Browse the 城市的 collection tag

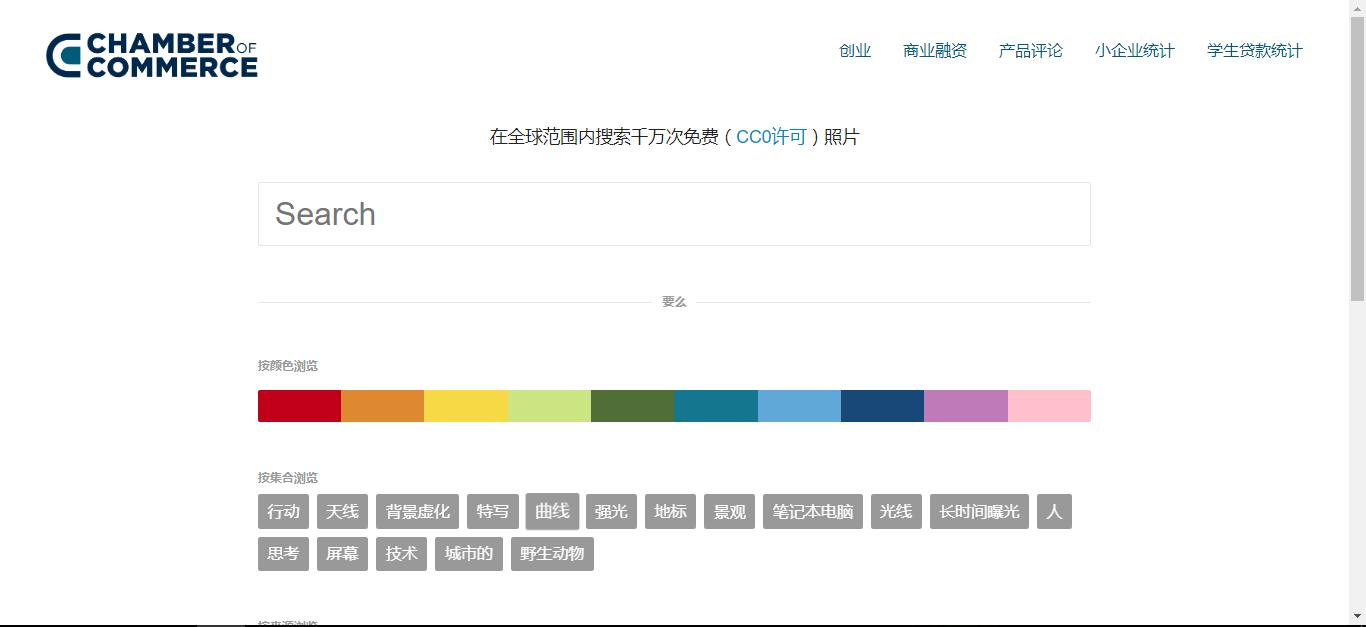[x=467, y=554]
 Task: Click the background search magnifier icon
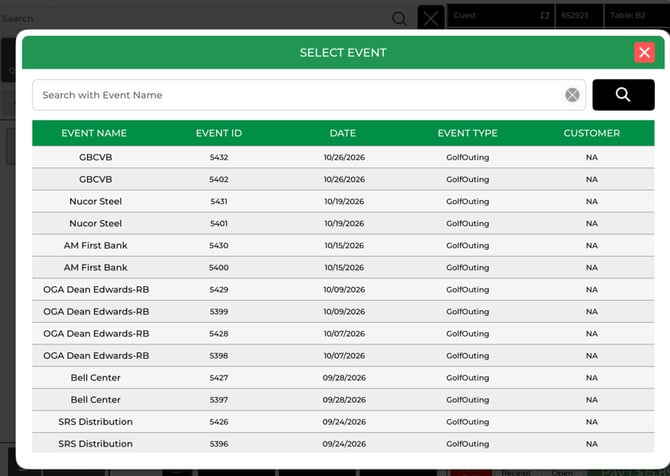coord(399,18)
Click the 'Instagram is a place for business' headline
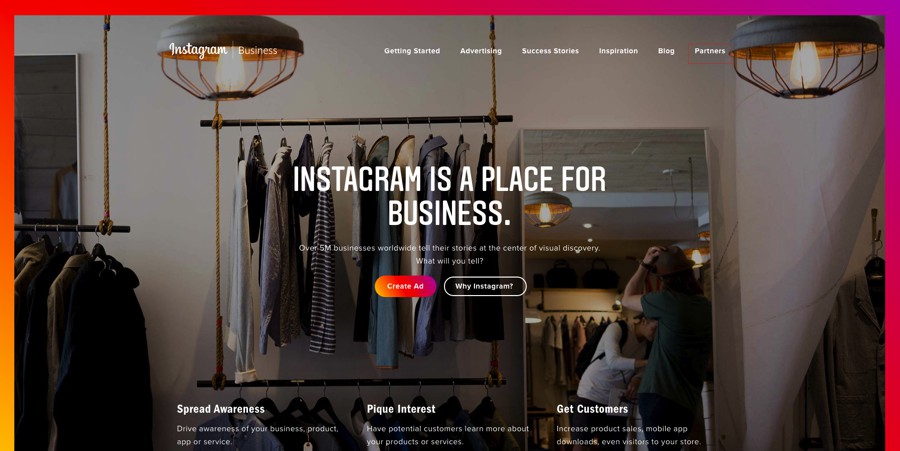Screen dimensions: 900x451 tap(449, 196)
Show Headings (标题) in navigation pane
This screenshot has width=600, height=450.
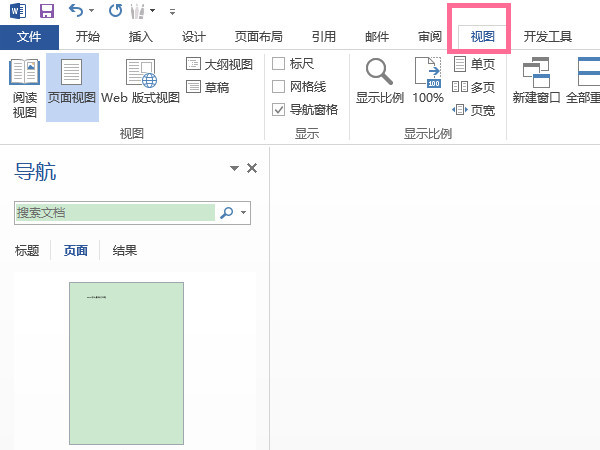[27, 251]
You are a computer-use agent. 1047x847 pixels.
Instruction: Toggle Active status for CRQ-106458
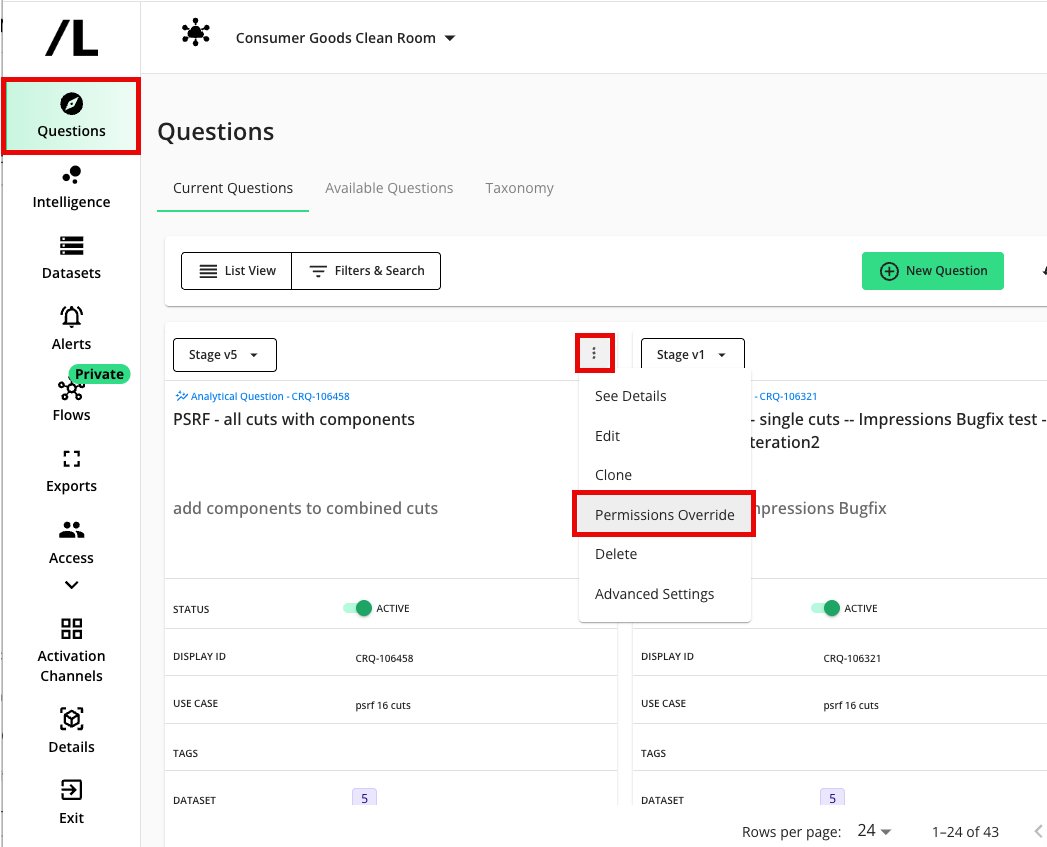point(358,608)
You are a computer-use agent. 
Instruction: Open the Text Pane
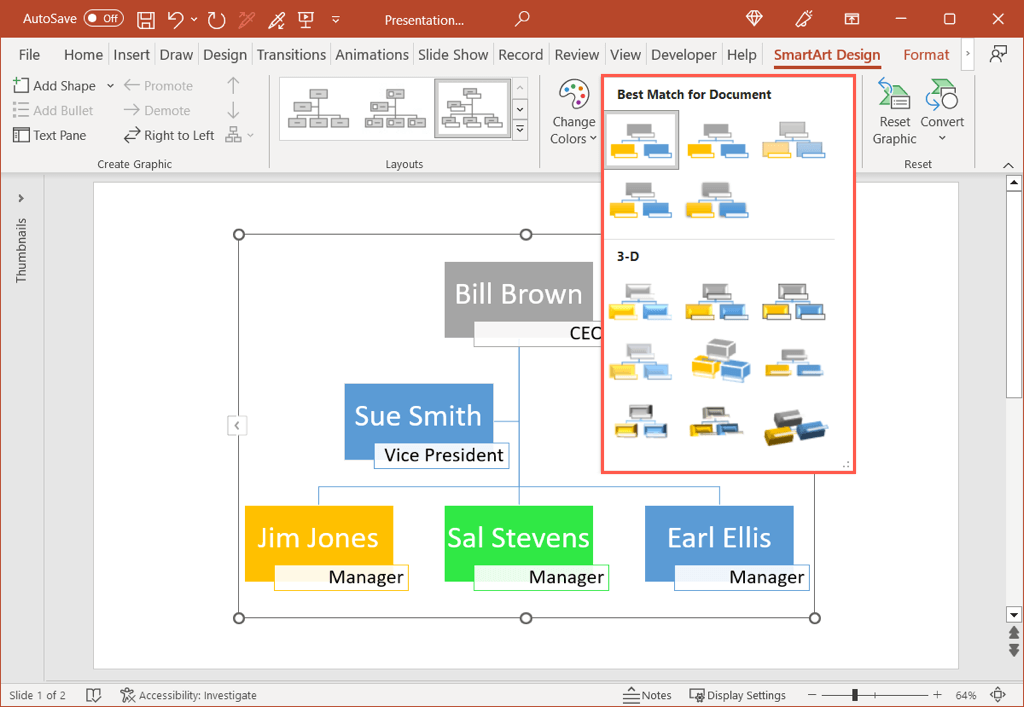49,135
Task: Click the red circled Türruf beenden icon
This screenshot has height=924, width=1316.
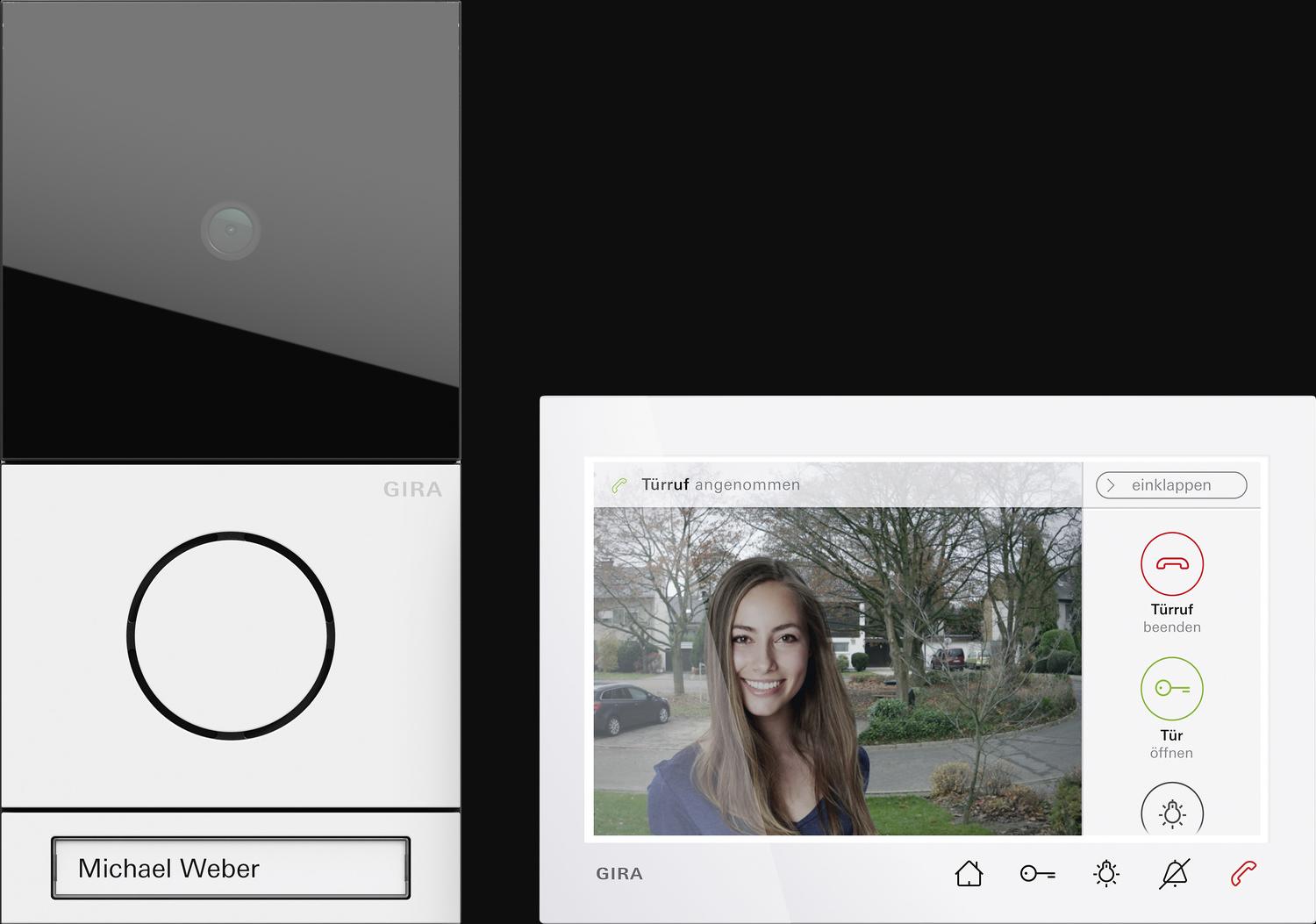Action: click(1171, 563)
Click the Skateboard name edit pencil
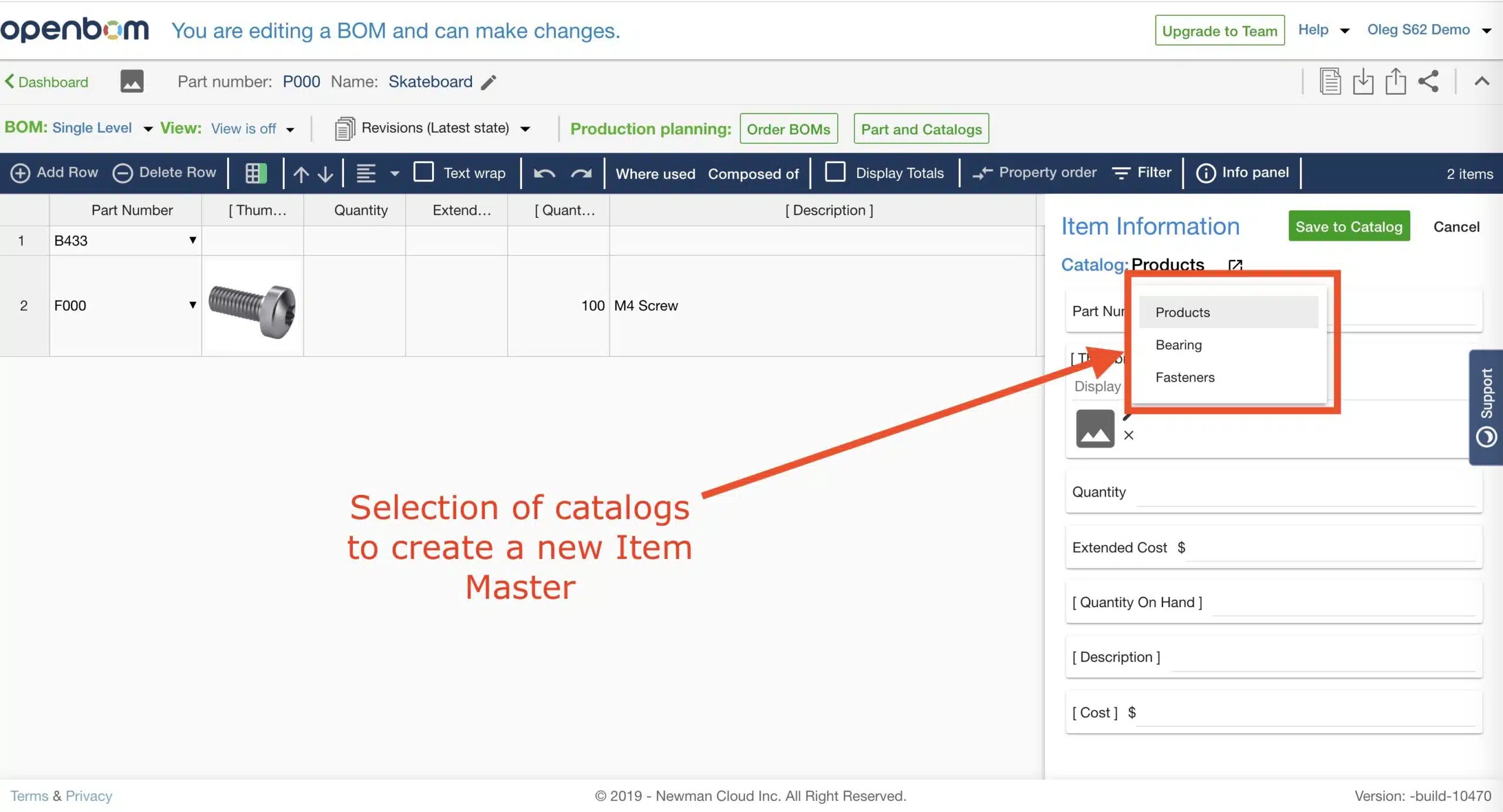The image size is (1503, 812). tap(488, 82)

| WORK REQUEST |
In your copy of the listing, please omit the pictures and keep every word exact.

| SOLVED EXERCISE |
Browse the 城市的 collection tag

[x=467, y=554]
 Task: Click the background search magnifier icon
coord(399,18)
Click the 'Instagram is a place for business' headline
Screen dimensions: 900x451 tap(449, 196)
Show Headings (标题) in navigation pane
This screenshot has width=600, height=450.
[27, 251]
You are a computer-use agent. 1047x847 pixels.
Instruction: Toggle Active status for CRQ-106458
point(358,608)
You are a computer-use agent. 
Instruction: Open the Text Pane
49,135
Task: Click the red circled Türruf beenden icon
This screenshot has height=924, width=1316.
Action: click(1171, 563)
Click the Skateboard name edit pencil
The image size is (1503, 812). tap(488, 82)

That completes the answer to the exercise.